If you’re operating an ML-powered product, it’s critical to measure how well it’s working. And by far the most important signal to look at is outcomes or feedback on your model’s predictions. From actual users. All other metrics are just proxies.

This isn’t specific to recommender systems. In fact, if I was president of the ML blogosphere for a day, my first act would be to ban all “model monitoring” advice that doesn’t start with this.

Designing your ML-powered products to include feedback loops with end-users may seem like overkill, but if you look closely at the best products you’ll start to see it everywhere, from Tesla tracking how often you intervene with autopilot to Google photos asking you to verify if two people are the same.
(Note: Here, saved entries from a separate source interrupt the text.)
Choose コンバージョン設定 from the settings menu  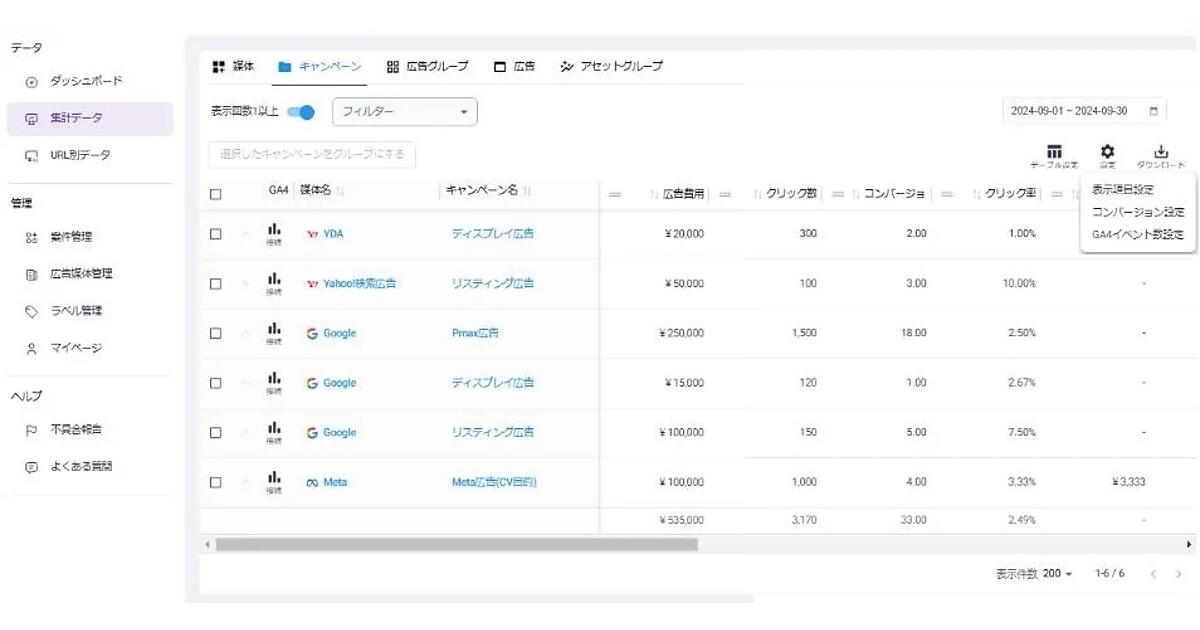1137,212
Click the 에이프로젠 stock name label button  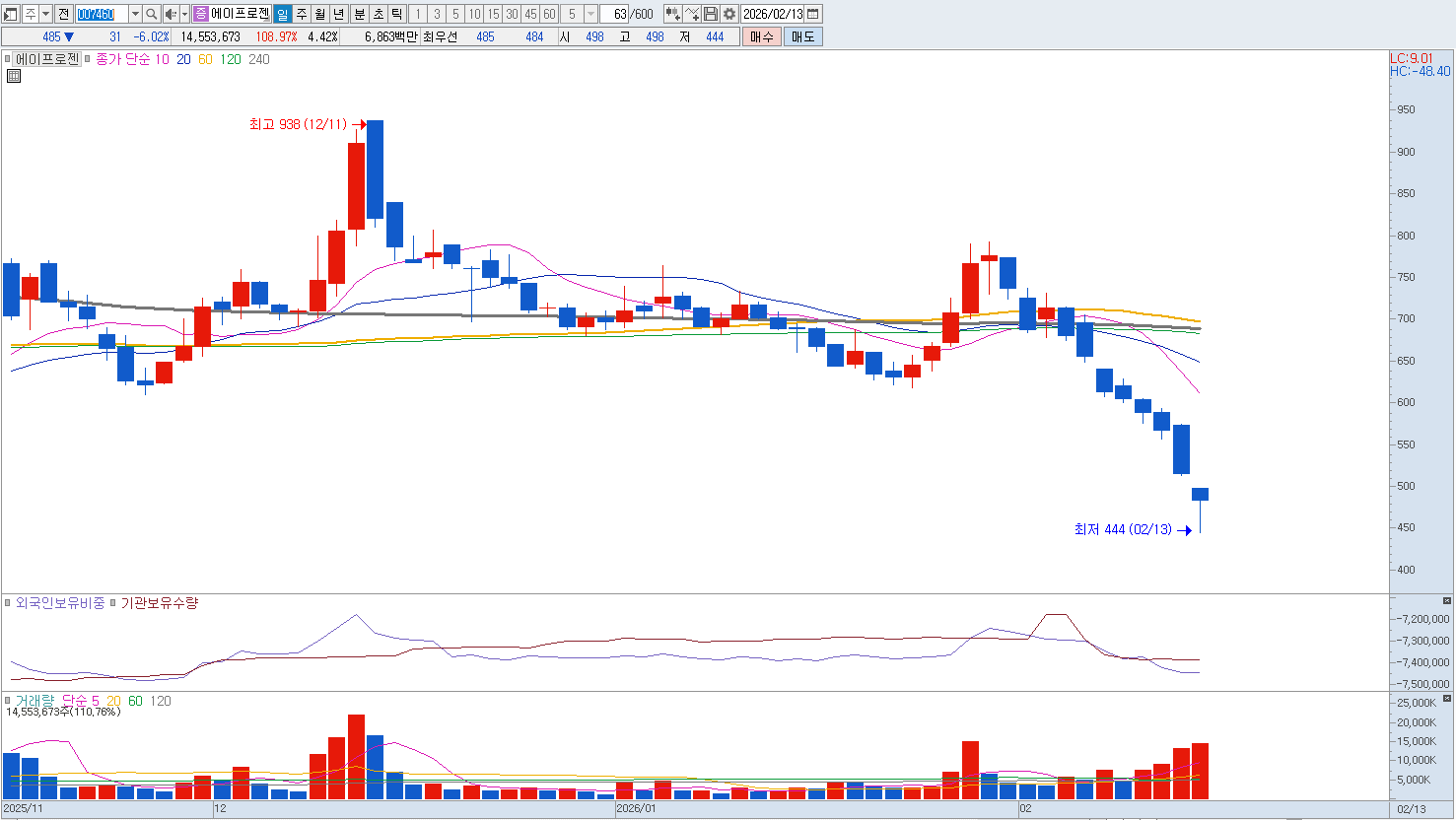click(46, 59)
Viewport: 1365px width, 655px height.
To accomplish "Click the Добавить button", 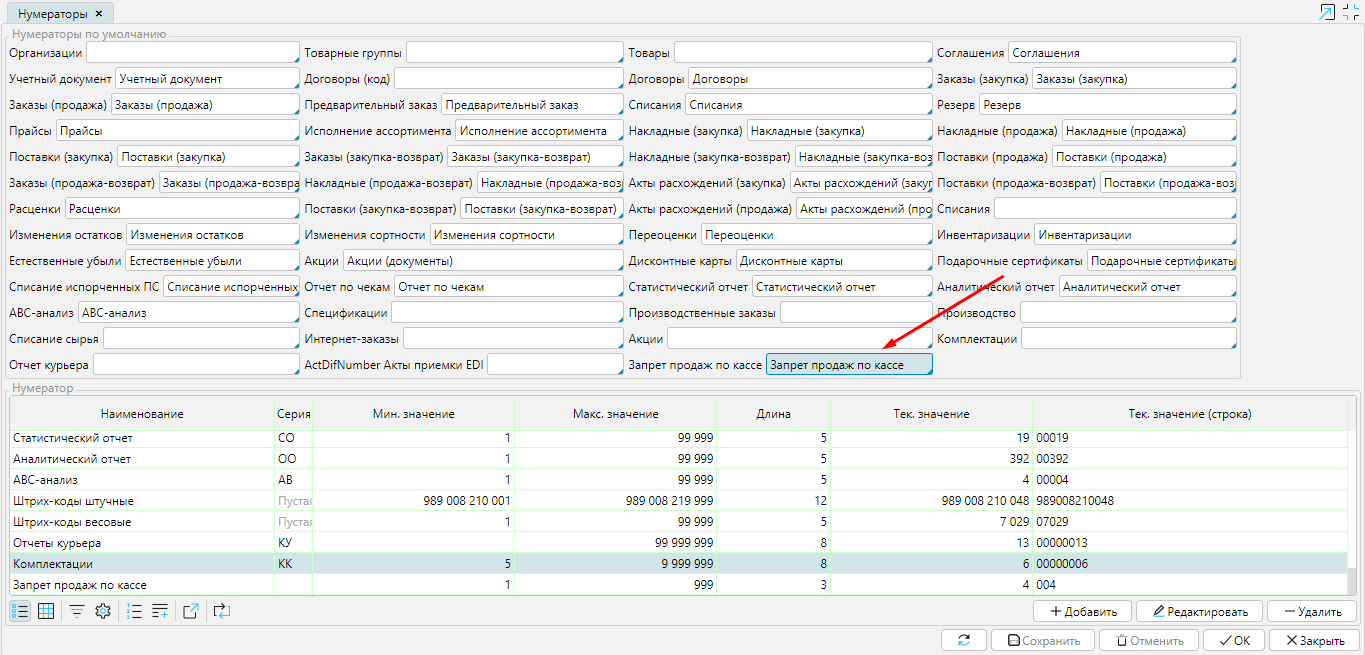I will [1082, 611].
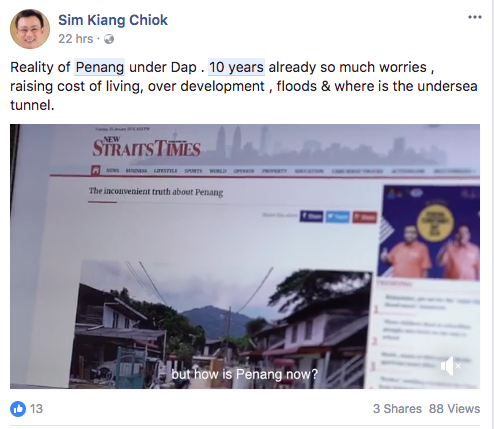Click the highlighted 10 years text
494x429 pixels.
tap(236, 67)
What if it’s impractical to gather feedback from your users? Redesign your product. I’m serious.

A company I spoke with recently was building a tool to recommend interventions teachers could take based on different aspects of student performance. When they realized that there was no way to connect the interventions back to the model's suggestions, the company decided to redesign the entire UI to change the way the recommendations were surfaced to the teachers: all in service of making it easier to create a feedback loop.

Can’t get feedback from users? Get a proxy instead

I’ll admit that changing your product may not be the most pragmatic suggestion. If you can’t gather feedback from users, the next best thing to do is label some production data to measure model performance metrics.

Even if you don’t have the time or budget to set up a full-fledged labeling effort, you can get a lot of value by manually labeling a small number of data points every day. Throw a “labeling party” every couple of days where your team labels a few data points together. Shreya Shankar recommends setting this up as an on-call rotation. As she points out, something is better than nothing here.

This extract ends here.